Tuesday 13 November 2012

Life is a Journey, it twists, it turns.

My very first Monday Picture Thread photo, 2005.
Oh God, look at my hair.

A few days ago I stumbled across the AFI/Despair Faction forums in a random google search, I can't remember what I was searching for now, I just remember it turned up and was a massive nostalgia bomb for me.
Seven years ago, I got my very first email address that I could control myself (I'd had one before that to send emails to my cousin, but my parents monitored it and I wasn't allowed to join any forums or anything because my parents were convinced that the internet was made up of me and like 30 paedophiles or something*), and the first thing I did after adding all the people I'd just met on a youth exchange with Connexions Cheshire and Warrington to MSN was to sign up to that forum (I'd owned Sing The Sorrow for a few months, and I'd seen the videos for Girls Not Grey and The Leaving Song Pt2 on MTV2 a lot the previous year, and Girls Not Grey particularly - which is kind of odd I guess because lyrically it isn't very "hey sad girl in her mid-teens we understand you" like some of the stuff I was listening to at the time - helped me through what I consider my lowest point of my teens).

WHAT FOLLOOOOOOOOOOOOOOOOOOOOOOOOOOOWS!

For four years I considered that forum my internet home, I thought of a lot of the regular posters as real friends (and in many cases still do, I still have some of them on Facebook), and when one of my DF friends died I cried and mourned just as I would have done if an offline friend died (it brought a tear to my eye when I saw her name in my friend list the other day when I re-found the forum, she was a very kind and considerate person, and though I never knew her in "real life" I miss her like hell.), we were to coin a lyric "One dark flame".

That picture is from totally the wrong era of AFI. Davey had long Gothboi hair when they recorded this *grumble*

It all came crashing to an end in 2009 when the rules were changed on the forums, and most of the forums were set to paying fan club members only, my goodbye message in the thread of rage was:

"It's up to you what you do with your board and I don't intend to offend anybody but I just have this message: 

I loved this board, I loved 10th Circle and I always intended to get DF memberbership..."

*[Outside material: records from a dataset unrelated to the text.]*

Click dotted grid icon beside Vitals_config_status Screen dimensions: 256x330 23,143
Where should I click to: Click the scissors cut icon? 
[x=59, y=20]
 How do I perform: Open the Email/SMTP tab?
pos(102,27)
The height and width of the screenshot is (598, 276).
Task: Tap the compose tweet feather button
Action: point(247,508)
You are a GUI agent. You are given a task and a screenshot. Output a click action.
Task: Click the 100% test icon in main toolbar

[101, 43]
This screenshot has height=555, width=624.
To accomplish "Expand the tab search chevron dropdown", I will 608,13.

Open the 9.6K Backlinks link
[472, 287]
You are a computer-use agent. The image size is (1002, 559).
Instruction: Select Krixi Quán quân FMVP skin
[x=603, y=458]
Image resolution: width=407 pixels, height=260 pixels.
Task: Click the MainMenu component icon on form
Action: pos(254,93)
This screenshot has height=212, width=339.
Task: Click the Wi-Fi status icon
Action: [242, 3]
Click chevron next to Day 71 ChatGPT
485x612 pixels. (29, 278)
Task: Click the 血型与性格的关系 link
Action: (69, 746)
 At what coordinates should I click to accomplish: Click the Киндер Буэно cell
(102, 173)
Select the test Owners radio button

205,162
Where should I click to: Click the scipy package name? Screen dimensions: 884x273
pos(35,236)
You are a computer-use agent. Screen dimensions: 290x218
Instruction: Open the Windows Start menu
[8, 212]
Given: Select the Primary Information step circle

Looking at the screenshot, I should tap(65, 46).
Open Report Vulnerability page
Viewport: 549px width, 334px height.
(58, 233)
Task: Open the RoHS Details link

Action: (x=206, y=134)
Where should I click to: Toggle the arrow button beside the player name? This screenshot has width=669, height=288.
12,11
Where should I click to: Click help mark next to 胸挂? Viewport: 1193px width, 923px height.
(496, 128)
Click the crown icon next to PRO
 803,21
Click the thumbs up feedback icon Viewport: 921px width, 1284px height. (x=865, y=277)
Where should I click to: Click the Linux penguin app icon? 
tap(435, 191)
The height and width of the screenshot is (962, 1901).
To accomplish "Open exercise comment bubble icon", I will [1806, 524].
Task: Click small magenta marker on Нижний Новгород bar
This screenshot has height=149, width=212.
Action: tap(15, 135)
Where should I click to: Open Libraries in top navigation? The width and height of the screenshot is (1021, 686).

I never did get that membership because I was mad over the way fans were treated, and well, Crashlove wasn't really all that good in my opinion, and I stopped visiting the forums, it seemed pointless given that I wasn't allowed to say anything any more, and so my account lay dormant for three years.

Until a few days ago when I re-found it and discovered that most of the forums (including the 10th Circle!), had re-allowed non payers to post again!
Unfortunately the entire board had become spam city or something (AFI Everything currently has two whole pages of adverts for UGG boots :/ ), but I had a nose around, and decided to look back at my posting history!
Whereupon I discovered that I was a complete tool in 2009.
I found this:

Even without context this looks bad :/

For context I was telling someone to grow a sense of humour because they didn't find 

"Jade - "Will you have sex with me? No? Ok then, rape it is!"

Funny.
I was telling someone they should find rape jokes funny.
In 2009.
That's not all that long ago.

I am so ashamed that I said that, and I cringed and considered deleting the post, even though it was 2009, and MechaSean wouldn't see it, and will probably never know that my opinions have done a massive 180 on rape jokes (and abortion, I found a bunch of anti-abortion posts I made in 2007-8 there too), but then I realised something.

I had these extreme "troll" views not that long ago, and I changed. I became a better person.
And you know what?
That gives me hope, that some day all of the other people who think rape jokes are perfectly acceptable, and that it's fine to punish people with other people's lives will grow the hell up and realise what they said too.
It doesn't make it right, or even better that I said those things, and goodness knows I am so sorry that I did, but it does give me hope.